───── Task data ─────
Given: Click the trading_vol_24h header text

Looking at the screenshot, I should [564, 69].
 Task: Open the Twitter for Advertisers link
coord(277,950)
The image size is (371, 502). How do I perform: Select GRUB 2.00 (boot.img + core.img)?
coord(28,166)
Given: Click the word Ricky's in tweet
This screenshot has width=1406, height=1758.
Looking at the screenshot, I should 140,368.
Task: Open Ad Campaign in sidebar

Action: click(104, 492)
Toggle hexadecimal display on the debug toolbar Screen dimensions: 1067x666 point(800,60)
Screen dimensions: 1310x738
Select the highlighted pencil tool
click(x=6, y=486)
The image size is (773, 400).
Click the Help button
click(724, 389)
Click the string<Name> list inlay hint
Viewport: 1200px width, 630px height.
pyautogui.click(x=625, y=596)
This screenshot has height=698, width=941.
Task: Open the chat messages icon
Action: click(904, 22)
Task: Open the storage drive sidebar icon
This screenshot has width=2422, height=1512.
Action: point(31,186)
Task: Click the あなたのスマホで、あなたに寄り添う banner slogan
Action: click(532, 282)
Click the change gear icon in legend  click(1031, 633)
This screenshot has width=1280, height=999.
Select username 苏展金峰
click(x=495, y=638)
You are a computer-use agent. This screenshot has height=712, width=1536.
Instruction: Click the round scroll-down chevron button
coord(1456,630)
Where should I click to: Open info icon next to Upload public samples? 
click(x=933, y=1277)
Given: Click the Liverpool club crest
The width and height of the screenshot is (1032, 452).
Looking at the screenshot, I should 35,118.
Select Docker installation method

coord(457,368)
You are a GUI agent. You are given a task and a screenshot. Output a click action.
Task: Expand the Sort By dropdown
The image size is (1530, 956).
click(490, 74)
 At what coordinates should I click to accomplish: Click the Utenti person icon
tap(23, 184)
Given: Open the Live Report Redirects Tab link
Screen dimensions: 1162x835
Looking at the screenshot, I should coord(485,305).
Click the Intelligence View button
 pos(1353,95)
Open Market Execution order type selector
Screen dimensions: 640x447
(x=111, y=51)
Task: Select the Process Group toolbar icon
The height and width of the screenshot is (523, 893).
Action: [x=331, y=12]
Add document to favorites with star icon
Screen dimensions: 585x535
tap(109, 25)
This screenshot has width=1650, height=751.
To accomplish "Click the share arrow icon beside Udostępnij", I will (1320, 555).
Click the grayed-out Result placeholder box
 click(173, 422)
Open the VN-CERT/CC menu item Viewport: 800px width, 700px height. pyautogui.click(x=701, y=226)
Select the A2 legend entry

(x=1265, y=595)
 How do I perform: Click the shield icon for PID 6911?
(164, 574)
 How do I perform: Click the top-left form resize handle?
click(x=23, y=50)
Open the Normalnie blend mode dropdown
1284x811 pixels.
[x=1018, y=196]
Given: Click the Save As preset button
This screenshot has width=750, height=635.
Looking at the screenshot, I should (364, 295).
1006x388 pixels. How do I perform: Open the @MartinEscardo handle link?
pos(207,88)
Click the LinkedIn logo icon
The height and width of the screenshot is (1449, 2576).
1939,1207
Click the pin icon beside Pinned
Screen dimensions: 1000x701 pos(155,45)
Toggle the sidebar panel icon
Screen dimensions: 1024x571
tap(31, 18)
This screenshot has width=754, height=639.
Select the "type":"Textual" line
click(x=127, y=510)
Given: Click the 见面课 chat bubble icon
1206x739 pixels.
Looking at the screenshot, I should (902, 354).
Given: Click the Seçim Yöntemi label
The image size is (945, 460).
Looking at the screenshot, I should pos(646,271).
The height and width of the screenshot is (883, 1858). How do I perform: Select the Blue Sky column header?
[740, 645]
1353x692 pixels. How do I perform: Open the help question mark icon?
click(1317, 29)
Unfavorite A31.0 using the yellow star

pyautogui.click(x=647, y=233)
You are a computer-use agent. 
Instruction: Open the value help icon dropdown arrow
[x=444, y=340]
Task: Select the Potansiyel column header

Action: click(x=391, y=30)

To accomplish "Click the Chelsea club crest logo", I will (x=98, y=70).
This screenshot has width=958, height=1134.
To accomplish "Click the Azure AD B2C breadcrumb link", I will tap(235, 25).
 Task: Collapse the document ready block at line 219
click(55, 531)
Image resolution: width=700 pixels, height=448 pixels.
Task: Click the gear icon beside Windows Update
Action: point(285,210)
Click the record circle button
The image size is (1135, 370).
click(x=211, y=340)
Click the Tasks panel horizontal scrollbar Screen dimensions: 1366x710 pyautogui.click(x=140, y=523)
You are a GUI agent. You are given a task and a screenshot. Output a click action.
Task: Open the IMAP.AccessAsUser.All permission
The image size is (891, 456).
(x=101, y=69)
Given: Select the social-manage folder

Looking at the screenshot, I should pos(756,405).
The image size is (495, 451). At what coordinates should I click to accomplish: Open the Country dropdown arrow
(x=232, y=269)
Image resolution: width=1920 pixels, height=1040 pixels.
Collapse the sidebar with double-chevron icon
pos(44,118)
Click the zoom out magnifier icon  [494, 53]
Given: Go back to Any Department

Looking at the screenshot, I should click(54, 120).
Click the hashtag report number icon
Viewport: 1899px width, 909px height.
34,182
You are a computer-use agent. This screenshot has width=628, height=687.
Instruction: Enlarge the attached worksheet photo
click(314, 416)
─────
The entries above must be transcribed word for word.

Given: Click the trading_vol_24h header text

Looking at the screenshot, I should [564, 69].
 Task: Open the Twitter for Advertisers link
coord(277,950)
The image size is (371, 502). How do I perform: Select GRUB 2.00 (boot.img + core.img)?
coord(28,166)
Given: Click the word Ricky's in tweet
This screenshot has width=1406, height=1758.
Looking at the screenshot, I should 140,368.
Task: Open Ad Campaign in sidebar

Action: click(104, 492)
Toggle hexadecimal display on the debug toolbar Screen dimensions: 1067x666 point(800,60)
Screen dimensions: 1310x738
Select the highlighted pencil tool
click(x=6, y=486)
The image size is (773, 400).
Click the Help button
click(724, 389)
Click the string<Name> list inlay hint
Viewport: 1200px width, 630px height.
pyautogui.click(x=625, y=596)
This screenshot has height=698, width=941.
Task: Open the chat messages icon
Action: click(904, 22)
Task: Open the storage drive sidebar icon
This screenshot has width=2422, height=1512.
Action: point(31,186)
Task: Click the あなたのスマホで、あなたに寄り添う banner slogan
Action: click(532, 282)
Click the change gear icon in legend  click(1031, 633)
This screenshot has width=1280, height=999.
Select username 苏展金峰
click(x=495, y=638)
You are a computer-use agent. This screenshot has height=712, width=1536.
Instruction: Click the round scroll-down chevron button
coord(1456,630)
Where should I click to: Open info icon next to Upload public samples? 
click(x=933, y=1277)
Given: Click the Liverpool club crest
The width and height of the screenshot is (1032, 452).
Looking at the screenshot, I should 35,118.
Select Docker installation method

coord(457,368)
You are a GUI agent. You are given a task and a screenshot. Output a click action.
Task: Expand the Sort By dropdown
The image size is (1530, 956).
click(490, 74)
 At what coordinates should I click to accomplish: Click the Utenti person icon
tap(23, 184)
Given: Open the Live Report Redirects Tab link
Screen dimensions: 1162x835
Looking at the screenshot, I should coord(485,305).
Click the Intelligence View button
 pos(1353,95)
Open Market Execution order type selector
Screen dimensions: 640x447
(x=111, y=51)
Task: Select the Process Group toolbar icon
The height and width of the screenshot is (523, 893).
Action: [x=331, y=12]
Add document to favorites with star icon
Screen dimensions: 585x535
tap(109, 25)
This screenshot has width=1650, height=751.
To accomplish "Click the share arrow icon beside Udostępnij", I will (1320, 555).
Click the grayed-out Result placeholder box
 click(173, 422)
Open the VN-CERT/CC menu item Viewport: 800px width, 700px height. pyautogui.click(x=701, y=226)
Select the A2 legend entry

(x=1265, y=595)
 How do I perform: Click the shield icon for PID 6911?
(164, 574)
 How do I perform: Click the top-left form resize handle?
click(x=23, y=50)
Open the Normalnie blend mode dropdown
1284x811 pixels.
[x=1018, y=196]
Given: Click the Save As preset button
This screenshot has width=750, height=635.
Looking at the screenshot, I should (364, 295).
1006x388 pixels. How do I perform: Open the @MartinEscardo handle link?
pos(207,88)
Click the LinkedIn logo icon
The height and width of the screenshot is (1449, 2576).
1939,1207
Click the pin icon beside Pinned
Screen dimensions: 1000x701 pos(155,45)
Toggle the sidebar panel icon
Screen dimensions: 1024x571
tap(31, 18)
This screenshot has width=754, height=639.
Select the "type":"Textual" line
click(x=127, y=510)
Given: Click the 见面课 chat bubble icon
1206x739 pixels.
Looking at the screenshot, I should (902, 354).
Given: Click the Seçim Yöntemi label
The image size is (945, 460).
Looking at the screenshot, I should pos(646,271).
The height and width of the screenshot is (883, 1858). How do I perform: Select the Blue Sky column header?
[740, 645]
1353x692 pixels. How do I perform: Open the help question mark icon?
click(1317, 29)
Unfavorite A31.0 using the yellow star

pyautogui.click(x=647, y=233)
You are a computer-use agent. 
Instruction: Open the value help icon dropdown arrow
[x=444, y=340]
Task: Select the Potansiyel column header

Action: click(x=391, y=30)

To accomplish "Click the Chelsea club crest logo", I will (x=98, y=70).
This screenshot has width=958, height=1134.
To accomplish "Click the Azure AD B2C breadcrumb link", I will tap(235, 25).
 Task: Collapse the document ready block at line 219
click(55, 531)
Image resolution: width=700 pixels, height=448 pixels.
Task: Click the gear icon beside Windows Update
Action: point(285,210)
Click the record circle button
The image size is (1135, 370).
click(x=211, y=340)
Click the Tasks panel horizontal scrollbar Screen dimensions: 1366x710 pyautogui.click(x=140, y=523)
You are a GUI agent. You are given a task and a screenshot. Output a click action.
Task: Open the IMAP.AccessAsUser.All permission
The image size is (891, 456).
(x=101, y=69)
Given: Select the social-manage folder

Looking at the screenshot, I should pos(756,405).
The image size is (495, 451). At what coordinates should I click to accomplish: Open the Country dropdown arrow
(x=232, y=269)
Image resolution: width=1920 pixels, height=1040 pixels.
Collapse the sidebar with double-chevron icon
pos(44,118)
Click the zoom out magnifier icon  [494, 53]
Given: Go back to Any Department

Looking at the screenshot, I should click(54, 120).
Click the hashtag report number icon
Viewport: 1899px width, 909px height.
34,182
You are a computer-use agent. This screenshot has width=628, height=687.
Instruction: Enlarge the attached worksheet photo
click(314, 416)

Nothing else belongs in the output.